Because Vern and Sangha posters, among other posters, have outright called me a "liar" for various problems I've had with the ACA since I began using it in 2014, I post some evidence for some of the problems that have caused me much grief, and hours of wasted time, not to mention no preventive exam as yet this year.
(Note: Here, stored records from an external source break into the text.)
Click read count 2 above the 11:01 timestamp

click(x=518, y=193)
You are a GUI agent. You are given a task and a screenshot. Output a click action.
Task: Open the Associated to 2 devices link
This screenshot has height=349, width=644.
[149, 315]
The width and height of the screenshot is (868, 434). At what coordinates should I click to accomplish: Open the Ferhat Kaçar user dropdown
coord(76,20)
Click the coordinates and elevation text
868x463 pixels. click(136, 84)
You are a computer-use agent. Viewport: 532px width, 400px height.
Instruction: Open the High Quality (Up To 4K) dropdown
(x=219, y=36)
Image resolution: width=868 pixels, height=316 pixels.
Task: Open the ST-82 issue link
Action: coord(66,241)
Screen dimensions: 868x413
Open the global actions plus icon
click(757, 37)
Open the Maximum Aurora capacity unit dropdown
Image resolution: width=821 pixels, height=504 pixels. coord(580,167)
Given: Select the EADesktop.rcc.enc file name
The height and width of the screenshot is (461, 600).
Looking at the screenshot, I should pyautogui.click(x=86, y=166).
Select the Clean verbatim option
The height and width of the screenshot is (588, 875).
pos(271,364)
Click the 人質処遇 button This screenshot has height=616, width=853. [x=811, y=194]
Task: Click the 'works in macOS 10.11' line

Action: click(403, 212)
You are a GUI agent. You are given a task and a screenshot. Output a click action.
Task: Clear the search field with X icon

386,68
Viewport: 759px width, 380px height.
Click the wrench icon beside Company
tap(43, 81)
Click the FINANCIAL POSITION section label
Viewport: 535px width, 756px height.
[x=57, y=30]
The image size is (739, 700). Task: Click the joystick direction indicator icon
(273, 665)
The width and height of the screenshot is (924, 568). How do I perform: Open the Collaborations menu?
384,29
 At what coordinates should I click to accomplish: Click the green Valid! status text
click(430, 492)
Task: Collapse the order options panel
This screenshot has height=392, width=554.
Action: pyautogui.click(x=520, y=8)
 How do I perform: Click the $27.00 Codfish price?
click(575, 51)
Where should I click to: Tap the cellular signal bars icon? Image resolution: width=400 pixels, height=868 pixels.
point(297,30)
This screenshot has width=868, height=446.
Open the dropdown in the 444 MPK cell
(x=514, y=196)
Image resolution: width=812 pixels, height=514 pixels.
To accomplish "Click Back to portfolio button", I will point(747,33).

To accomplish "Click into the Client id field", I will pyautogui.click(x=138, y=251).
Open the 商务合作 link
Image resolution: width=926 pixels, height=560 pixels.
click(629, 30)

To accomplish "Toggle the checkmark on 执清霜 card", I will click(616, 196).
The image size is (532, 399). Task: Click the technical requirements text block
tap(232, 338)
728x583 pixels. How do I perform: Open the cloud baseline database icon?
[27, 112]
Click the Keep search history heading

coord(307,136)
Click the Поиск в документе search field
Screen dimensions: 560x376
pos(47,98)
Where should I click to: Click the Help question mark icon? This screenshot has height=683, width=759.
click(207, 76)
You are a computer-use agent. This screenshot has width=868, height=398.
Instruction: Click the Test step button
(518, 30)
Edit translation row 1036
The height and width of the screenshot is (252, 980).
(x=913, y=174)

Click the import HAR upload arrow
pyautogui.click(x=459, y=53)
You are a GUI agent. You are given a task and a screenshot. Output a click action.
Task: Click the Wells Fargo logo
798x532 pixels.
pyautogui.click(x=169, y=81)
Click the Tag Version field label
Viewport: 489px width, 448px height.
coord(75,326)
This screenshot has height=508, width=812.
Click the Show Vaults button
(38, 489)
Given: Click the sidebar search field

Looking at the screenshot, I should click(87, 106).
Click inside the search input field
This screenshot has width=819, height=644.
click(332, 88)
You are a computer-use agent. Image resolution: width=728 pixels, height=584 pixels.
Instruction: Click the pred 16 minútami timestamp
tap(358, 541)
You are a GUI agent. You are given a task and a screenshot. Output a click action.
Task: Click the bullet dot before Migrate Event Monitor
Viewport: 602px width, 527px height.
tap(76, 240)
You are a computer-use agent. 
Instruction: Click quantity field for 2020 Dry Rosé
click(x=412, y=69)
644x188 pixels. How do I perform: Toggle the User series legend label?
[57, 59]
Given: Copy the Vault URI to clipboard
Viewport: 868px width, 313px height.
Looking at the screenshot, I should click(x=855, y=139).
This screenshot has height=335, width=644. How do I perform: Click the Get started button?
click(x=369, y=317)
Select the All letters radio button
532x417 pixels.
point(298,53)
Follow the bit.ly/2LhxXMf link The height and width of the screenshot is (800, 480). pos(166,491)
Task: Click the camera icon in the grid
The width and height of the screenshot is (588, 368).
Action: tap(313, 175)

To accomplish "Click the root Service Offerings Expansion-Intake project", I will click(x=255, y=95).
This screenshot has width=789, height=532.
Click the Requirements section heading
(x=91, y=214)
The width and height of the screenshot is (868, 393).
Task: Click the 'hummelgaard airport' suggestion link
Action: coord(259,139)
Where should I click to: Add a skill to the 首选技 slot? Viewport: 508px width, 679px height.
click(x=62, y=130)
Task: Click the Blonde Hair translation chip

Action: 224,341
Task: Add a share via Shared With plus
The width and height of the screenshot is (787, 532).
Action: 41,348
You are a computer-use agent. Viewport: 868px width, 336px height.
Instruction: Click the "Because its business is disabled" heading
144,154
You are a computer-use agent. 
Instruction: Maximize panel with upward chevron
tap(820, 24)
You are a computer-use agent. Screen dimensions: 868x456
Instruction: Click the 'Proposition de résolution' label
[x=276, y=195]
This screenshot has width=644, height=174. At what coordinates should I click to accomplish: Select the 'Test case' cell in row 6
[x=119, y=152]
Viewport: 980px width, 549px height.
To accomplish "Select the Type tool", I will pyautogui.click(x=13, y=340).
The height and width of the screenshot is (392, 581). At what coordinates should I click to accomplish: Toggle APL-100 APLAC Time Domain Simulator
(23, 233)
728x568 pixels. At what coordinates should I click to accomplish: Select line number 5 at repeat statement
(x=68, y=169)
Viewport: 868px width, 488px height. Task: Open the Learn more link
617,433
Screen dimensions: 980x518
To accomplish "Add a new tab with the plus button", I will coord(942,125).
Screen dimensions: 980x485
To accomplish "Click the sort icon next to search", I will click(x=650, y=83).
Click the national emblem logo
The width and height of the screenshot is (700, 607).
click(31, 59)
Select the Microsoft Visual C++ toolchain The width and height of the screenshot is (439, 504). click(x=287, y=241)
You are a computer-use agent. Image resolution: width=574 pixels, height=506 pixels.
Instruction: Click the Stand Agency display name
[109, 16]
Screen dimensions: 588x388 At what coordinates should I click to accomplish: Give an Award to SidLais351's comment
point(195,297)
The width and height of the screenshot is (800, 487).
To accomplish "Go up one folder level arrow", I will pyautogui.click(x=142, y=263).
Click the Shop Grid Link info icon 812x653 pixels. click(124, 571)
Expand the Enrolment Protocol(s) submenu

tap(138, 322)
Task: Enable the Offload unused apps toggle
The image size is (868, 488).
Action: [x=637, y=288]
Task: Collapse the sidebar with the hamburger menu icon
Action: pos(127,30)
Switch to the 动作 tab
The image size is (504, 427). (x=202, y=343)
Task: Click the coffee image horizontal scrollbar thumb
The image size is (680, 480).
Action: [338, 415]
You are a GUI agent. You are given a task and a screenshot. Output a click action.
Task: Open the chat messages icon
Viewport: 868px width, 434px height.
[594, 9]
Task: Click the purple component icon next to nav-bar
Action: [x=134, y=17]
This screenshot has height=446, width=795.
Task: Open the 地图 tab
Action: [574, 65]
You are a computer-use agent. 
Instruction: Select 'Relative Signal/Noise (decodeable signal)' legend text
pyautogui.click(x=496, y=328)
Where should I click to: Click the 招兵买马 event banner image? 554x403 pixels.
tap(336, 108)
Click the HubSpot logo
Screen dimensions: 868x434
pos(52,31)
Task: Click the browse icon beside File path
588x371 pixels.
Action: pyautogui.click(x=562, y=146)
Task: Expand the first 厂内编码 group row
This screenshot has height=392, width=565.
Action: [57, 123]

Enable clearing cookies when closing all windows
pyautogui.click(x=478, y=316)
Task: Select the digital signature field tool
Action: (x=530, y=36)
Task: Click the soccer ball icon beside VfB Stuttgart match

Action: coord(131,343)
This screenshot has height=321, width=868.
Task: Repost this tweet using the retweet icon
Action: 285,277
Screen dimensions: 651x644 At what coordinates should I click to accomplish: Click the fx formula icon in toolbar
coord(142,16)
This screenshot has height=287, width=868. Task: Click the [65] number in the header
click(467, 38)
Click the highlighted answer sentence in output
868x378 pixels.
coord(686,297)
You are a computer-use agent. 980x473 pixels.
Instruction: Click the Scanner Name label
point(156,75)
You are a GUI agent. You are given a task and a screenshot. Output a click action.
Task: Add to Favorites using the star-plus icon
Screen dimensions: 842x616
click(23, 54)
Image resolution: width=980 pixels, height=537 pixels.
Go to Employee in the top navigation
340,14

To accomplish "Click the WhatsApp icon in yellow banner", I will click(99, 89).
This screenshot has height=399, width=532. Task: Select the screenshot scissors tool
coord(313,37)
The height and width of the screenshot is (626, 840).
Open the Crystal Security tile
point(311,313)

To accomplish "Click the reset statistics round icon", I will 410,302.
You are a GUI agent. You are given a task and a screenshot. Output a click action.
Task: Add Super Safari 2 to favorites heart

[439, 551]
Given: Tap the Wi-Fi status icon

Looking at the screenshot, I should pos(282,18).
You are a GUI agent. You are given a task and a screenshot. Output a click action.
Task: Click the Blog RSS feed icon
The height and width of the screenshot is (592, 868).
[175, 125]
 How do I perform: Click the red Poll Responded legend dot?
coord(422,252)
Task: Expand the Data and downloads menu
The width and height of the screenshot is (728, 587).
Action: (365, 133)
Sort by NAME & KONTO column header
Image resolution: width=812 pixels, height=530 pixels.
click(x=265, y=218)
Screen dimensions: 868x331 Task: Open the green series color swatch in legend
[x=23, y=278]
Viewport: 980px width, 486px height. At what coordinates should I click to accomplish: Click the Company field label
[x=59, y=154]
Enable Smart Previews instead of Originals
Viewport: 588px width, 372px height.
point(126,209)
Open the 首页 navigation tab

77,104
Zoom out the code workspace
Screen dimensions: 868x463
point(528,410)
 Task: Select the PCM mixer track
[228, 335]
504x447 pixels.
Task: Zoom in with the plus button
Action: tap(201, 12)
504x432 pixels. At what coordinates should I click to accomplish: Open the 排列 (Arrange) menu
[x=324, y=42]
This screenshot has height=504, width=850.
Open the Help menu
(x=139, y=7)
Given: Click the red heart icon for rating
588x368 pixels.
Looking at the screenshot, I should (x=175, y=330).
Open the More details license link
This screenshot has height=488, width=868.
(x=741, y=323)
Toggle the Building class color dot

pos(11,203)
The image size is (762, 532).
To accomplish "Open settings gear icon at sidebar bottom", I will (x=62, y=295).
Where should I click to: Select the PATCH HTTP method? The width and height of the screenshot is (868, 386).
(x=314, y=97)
Blue Cross Sued for ‘Bait & Switch’ Misrepresentations of Doctor and Hospital Networks, and Delaying Enrollment in Affordable Care Act Plans

In 2014:


Blue Cross Sued for ?Bait & Switch? Misrepresentations of Doctor and Hospital Networks, and Delaying Enrollment in Affordable Care Act Plans | Consumer Watchdog

VERN calling you a liar is a good thing. Wear it like a badge of honor.
 
Re: Kansas Lawsuit: BCBS Lied About Physician Networks on ACA Exchange

I'm done, now. These started with a frustrated post I did recently about not being able to find a doctor who would accept my Blue Cross HMO ACA plan purchased through the exchange, using the network provider list. I was pretty upset about it. There are two posters who follow me and others around, and bombard posts that contain anything negative about the ACA with posts that the OP is lying. Both Vern and Sangha have repeatedly posted in response to my posts by outrightly calling me a "liar" or saying "you are lying."

Normally, that rolls right off. But I thought in this instance, since their insulting posts were stalk-like and so numerous, that I would, finally, post some proof that my situation was not unusual. For those to be lies, there would have to be some really complicated collusion going on by people in various states to get together and "lie."

There were too many to list in one post. I posted one, then I saw another, then I saw another case. They'll get spread out later and not appear together. Sorry.

When government gets involved in areas where it doesn't belong, there are always consequences. The less the government does, the fewer the consequences.